It's fascinating just how utterly alien this all sounds to our modern ears, with the benefit of many generations cycling through the creation and deployment of the written word, then the printed word, then electromagnetic communication, then computers, then the internet.
Imagine the strange descriptions and explanations that were passed down via the spoken word and memory alone, for countless generations until arriving at Aristotle. Before the Sumerians and all the way up to the Phoenicians and FINALLY the invention of a workable, practical phonetic alphabet. Imagine the tales they would tell! So many of them lost to time, before they had a chance at being registered in a physical medium.
How did they make sense of what they saw in the night skies at places like Lascaux and Gobekli Tepe? How did they regard and explain the migration of the birds, the rainbow and the lightning?
Accumulating knowledge and communications technology have standardized certain views of the world, one step at a time, first slowly then more rapidly, and accelerating.
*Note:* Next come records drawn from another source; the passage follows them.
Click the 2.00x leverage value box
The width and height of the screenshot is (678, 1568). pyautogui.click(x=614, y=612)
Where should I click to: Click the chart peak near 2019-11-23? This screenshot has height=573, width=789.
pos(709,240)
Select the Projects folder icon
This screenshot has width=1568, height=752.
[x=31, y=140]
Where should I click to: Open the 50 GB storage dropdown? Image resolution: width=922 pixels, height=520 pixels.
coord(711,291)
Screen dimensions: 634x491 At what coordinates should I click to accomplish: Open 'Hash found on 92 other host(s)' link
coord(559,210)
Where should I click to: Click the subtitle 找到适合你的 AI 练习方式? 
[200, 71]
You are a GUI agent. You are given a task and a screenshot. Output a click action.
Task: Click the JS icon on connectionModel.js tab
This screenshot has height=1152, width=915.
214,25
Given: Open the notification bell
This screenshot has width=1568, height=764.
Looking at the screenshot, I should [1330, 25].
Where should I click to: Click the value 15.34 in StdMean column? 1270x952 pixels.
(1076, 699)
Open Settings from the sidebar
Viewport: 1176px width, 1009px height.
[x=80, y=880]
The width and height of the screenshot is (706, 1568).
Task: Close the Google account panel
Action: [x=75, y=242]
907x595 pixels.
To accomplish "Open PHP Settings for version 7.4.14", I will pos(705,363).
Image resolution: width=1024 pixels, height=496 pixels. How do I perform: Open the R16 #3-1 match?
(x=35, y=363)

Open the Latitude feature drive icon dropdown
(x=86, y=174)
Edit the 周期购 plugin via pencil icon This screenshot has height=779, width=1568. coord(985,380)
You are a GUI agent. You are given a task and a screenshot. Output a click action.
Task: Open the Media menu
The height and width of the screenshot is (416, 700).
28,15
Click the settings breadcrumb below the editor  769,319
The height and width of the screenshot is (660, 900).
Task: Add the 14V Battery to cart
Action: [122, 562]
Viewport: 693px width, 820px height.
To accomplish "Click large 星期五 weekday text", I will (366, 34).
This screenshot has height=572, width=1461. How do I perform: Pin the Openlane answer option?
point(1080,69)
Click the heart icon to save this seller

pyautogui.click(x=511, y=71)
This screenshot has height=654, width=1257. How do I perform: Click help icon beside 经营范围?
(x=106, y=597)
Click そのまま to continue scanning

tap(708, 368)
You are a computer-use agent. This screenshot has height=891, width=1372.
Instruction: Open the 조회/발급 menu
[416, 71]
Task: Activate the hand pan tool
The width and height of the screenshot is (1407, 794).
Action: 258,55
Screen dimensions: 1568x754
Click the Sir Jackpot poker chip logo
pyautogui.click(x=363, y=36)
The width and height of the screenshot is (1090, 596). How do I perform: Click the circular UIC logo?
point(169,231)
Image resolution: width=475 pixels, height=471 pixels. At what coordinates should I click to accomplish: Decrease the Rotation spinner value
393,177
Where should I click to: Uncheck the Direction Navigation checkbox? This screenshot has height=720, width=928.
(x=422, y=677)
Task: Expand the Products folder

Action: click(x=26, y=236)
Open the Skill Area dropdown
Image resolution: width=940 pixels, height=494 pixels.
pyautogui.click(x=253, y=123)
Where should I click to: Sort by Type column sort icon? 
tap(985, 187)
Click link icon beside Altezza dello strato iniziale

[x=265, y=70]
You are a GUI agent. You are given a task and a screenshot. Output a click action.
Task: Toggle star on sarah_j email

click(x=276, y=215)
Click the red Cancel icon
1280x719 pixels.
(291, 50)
In the days of Aristotle, this was all just barely beginning, and I believe that what we don't know about those people before that time - the human primate in the process of becoming civilized - could surprise and confound us, that their views might have been more alien and even outlandish to us than we can imagine.
I mean... Aristotle sounds weird enough, right? I believe he's just the tip of a huge and deep iceberg of ideas and time.